- [Passage given]

>>>>

OrbStack Gotchas — Shared-Kernel Surprises When Running K8s

OrbStack is the lightest way to run Kubernetes on Apple Silicon — shared kernel, instant machine creation, minimal resource consumption. But “lightest” comes with its own set of surprises. This post covers what breaks, what confuses, and what behaves differently when building K8s clusters with OrbStack on an M-series Mac, drawn from real deployment experience with both the Simple cluster and the full 11-machine HA deployment.

Each gotcha follows the same format: what happens, why it happens, and how to fix it. For gotchas that apply to all three tools (UTM, Vagrant, OrbStack), see the HA-Specific Gotchas post. For UTM and Vagrant-specific issues, see the UTM Gotchas and Vagrant Gotchas posts.

Gotcha #1: Swap Can’t Be Disabled — And That’s Fine

What happens: You run swapoff -a inside an OrbStack machine but swap is still active. free -h continues to show swap space. Historically, kubelet would refuse to start if swap was detected, leading to the cluster failing to come up.

Why it happens: OrbStack machines share the host kernel, and OrbStack uses zram swap that’s managed at the host level. There’s no per-machine swap configuration — you can’t disable it because it’s not your kernel to configure. The swapoff -a command appears to succeed but has no lasting effect because the zram device is managed by the host.

How to fix it: Configure the kubelet to tolerate swap instead of trying to disable it. Kubernetes has supported running with swap since v1.22 (alpha), with the feature graduating to beta in v1.28 and reaching GA in v1.34. This project uses Kubernetes 1.32.0, where the NodeSwap feature gate is beta and enabled by default.

The kubelet configuration sets:

# kubelet-config.yaml
failSwapOn: false

This tells the kubelet to start normally even with swap present. The default swap behavior (NoSwap) means Kubernetes workloads won’t actually use swap — they just won’t be blocked from starting because of it. This isn’t a workaround; it’s the intended configuration for environments where swap can’t be turned off at the host level.

<<<<

- [Work to do]
[1] In the OrbStack gotchas post, turn the paragraph beginning "How to fix it: Configure the kubelet" into a short bulleted list that keeps its main facts.
[2] Carry on writing the OrbStack gotchas post after its final sentence.
You won't need the lines that follow to do anything here.

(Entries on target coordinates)
>>>>

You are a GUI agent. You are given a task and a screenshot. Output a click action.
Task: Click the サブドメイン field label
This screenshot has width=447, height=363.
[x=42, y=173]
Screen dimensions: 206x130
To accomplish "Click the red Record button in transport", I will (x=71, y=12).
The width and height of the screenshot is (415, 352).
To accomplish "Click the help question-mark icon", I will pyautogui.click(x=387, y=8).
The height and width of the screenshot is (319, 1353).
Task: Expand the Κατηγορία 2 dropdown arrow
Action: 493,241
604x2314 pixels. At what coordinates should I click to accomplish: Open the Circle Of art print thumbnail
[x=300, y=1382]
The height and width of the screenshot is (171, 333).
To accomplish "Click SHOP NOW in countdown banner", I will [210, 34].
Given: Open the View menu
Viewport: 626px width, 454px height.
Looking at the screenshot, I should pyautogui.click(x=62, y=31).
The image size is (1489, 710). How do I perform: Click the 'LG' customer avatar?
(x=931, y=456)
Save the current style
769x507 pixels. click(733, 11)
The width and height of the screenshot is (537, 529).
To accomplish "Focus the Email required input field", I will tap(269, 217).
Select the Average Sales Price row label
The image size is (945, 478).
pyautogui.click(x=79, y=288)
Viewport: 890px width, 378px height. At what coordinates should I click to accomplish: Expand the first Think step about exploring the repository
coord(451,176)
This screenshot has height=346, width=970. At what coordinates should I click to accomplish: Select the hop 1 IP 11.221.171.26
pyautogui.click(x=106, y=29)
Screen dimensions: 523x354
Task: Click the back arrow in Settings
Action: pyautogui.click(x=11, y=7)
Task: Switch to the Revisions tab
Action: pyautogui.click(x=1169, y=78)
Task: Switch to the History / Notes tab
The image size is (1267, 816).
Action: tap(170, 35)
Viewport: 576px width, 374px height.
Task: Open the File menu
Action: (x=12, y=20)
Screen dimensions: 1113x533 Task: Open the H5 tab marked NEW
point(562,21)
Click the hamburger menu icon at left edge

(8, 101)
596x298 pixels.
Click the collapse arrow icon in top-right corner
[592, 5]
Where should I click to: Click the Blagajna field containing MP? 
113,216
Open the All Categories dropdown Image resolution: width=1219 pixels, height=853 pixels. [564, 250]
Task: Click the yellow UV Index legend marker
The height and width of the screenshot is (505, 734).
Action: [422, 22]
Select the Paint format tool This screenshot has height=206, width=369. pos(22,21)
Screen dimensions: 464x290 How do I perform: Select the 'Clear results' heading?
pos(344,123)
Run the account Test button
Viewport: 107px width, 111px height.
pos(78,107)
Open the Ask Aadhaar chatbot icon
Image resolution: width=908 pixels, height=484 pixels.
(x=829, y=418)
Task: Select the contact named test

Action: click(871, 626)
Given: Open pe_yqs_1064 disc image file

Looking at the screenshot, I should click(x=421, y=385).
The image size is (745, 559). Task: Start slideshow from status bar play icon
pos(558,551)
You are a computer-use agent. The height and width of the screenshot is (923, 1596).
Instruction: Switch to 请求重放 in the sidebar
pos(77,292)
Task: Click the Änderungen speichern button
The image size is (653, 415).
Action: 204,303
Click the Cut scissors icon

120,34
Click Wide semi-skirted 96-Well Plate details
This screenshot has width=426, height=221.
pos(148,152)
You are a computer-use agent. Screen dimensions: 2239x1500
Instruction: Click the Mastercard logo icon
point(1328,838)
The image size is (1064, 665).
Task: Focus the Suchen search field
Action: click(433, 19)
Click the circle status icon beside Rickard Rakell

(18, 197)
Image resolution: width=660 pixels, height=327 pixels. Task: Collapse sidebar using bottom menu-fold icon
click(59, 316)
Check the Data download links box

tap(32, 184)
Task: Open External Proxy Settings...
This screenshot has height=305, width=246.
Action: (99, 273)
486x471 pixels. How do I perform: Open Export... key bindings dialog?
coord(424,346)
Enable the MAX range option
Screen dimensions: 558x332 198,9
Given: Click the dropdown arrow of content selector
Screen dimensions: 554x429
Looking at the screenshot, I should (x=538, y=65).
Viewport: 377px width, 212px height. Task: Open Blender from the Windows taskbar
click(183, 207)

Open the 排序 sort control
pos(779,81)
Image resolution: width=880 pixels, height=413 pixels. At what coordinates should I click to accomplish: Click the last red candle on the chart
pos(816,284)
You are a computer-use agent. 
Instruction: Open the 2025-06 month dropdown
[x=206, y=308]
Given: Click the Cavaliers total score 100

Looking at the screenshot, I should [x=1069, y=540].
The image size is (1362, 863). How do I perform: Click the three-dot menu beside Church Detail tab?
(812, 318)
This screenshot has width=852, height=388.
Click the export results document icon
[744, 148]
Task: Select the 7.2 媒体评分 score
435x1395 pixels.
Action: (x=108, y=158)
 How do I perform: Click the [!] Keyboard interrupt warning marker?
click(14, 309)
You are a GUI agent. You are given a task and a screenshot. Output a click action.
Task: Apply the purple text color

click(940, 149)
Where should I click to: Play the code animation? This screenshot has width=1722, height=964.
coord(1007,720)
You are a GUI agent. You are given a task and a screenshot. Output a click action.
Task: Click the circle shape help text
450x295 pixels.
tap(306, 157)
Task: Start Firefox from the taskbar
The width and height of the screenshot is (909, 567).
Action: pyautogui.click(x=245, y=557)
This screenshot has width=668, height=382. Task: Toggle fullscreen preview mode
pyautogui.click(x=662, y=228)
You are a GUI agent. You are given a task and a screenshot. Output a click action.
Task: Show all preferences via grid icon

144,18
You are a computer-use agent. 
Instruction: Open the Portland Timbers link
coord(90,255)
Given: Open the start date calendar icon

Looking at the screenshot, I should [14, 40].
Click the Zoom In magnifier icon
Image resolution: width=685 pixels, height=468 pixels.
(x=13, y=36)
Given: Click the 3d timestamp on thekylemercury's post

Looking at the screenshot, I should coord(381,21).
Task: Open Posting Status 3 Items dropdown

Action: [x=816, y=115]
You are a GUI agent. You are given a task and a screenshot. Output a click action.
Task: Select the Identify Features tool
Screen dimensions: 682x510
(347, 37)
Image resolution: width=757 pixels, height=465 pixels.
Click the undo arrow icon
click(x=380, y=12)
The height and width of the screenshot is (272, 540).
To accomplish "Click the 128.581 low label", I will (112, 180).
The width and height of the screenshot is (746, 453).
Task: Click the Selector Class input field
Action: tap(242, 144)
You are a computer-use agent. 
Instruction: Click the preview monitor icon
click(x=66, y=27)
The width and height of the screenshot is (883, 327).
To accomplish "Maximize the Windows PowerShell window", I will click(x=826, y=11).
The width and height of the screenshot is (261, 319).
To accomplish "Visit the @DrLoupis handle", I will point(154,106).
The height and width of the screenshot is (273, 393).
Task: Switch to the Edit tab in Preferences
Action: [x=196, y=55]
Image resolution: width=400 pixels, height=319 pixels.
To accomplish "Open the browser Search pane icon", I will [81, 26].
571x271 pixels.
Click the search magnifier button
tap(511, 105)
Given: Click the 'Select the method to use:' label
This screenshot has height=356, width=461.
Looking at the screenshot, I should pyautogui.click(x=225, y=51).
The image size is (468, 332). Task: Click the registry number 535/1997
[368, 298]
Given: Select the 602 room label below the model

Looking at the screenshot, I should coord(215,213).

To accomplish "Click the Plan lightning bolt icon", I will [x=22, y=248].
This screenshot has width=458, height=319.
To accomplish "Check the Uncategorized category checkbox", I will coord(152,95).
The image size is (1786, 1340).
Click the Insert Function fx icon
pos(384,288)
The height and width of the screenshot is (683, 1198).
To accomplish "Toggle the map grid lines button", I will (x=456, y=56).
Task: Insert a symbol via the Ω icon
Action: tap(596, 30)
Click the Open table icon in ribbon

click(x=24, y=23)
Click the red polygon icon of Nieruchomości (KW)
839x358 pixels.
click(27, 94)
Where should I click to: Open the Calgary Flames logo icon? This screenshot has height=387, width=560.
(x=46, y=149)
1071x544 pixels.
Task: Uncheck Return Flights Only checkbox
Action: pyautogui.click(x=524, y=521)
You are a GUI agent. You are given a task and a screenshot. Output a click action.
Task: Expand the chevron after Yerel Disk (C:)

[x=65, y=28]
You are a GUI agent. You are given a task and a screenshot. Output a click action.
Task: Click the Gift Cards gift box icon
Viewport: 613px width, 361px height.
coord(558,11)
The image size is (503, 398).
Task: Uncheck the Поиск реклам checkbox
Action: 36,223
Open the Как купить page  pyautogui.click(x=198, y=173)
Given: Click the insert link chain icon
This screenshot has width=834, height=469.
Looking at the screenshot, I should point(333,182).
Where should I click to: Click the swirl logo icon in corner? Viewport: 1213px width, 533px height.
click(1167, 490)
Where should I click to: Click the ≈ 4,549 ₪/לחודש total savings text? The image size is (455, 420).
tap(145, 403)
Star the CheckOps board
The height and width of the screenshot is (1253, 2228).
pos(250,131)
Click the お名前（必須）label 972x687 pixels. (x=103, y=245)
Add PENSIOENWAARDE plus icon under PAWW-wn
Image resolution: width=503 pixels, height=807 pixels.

<<<<

- [Responses in order]
[1]
- Make the kubelet tolerate swap rather than trying to disable it.
- Kubernetes has supported running with swap since v1.22, where it was alpha.
- The feature became beta in v1.28 and reached GA in v1.34.
- This project runs Kubernetes 1.32.0, where the NodeSwap feature gate is beta and on by default.

[2]
On UTM and Vagrant, VMs have their own kernels and swapoff -a works as expected. This gotcha is unique to OrbStack’s shared-kernel architecture.

Gotcha #2: kube-proxy conntrack Permission Denied

What happens: kube-proxy starts but logs errors about failing to set net.netfilter.nf_conntrack_max or conntrack.maxPerCore. You see “permission denied” in the kube-proxy logs when it tries to modify sysctl parameters.

Why it happens: The shared kernel means certain sysctl parameters can’t be modified from within an OrbStack machine because they would affect the entire host. Conntrack settings are kernel-wide — changing them from inside one machine would change them for all machines and potentially for macOS itself. The kernel correctly denies the write.

How to fix it: Set conntrack.maxPerCore to 0 in the kube-proxy configuration, which tells kube-proxy to skip the sysctl modification and use whatever the host kernel provides:

# kube-proxy-config.yaml
conntrack:
maxPerCore: 0
min: 0

Setting it to 0 doesn’t mean “zero connections allowed” — it means “don’t try to set this value, use the kernel default.” The OrbStack host kernel has a perfectly reasonable conntrack limit already configured. The Ansible roles handle this automatically, but if you’re configuring kube-proxy manually, this is a required change for OrbStack.

Gotcha #3: The Dual-IP Problem — hostname -I Returns the Wrong IP

What happens: A Kubernetes component (kubelet, etcd, API server) binds to the wrong IP address. Running hostname -I inside an OrbStack machine returns two IPs, and the first one might not be the static IP you configured via cloud-init.

Why it happens: OrbStack assigns two IP addresses to each machine’s eth0 interface: the static IP from your cloud-init config (192.168.139.x) and a dynamic IP that OrbStack uses internally for its networking layer. Unlike Vagrant, which puts the two IPs on separate interfaces (eth0 and eth1), OrbStack stacks both on the same interface. hostname -I returns both, and which one is listed first is not guaranteed.

How to fix it: The same principle as the Vagrant dual-NIC problem: never rely on auto-detection. Always specify bind addresses explicitly in every component configuration:

# Check both IPs on eth0
ip addr show eth0
# You'll see two inet entries on the same interface
# Verify which IP the Ansible inventory is using
cat ~/k8s-orbstack-ha-homelab/ansible/inventory/homelab.yml
# All IPs should be 192.168.139.x addresses
# If a component bound to the wrong IP, check its config
ss -tlnp | grep 6443 # API server
ss -tlnp | grep 2379 # etcd
ss -tlnp | grep 10250 # kubelet

The Ansible playbooks handle this by always specifying the exact bind address rather than relying on auto-detection. If you’re adding custom services to the cluster, remember this dual-IP behavior and bind explicitly.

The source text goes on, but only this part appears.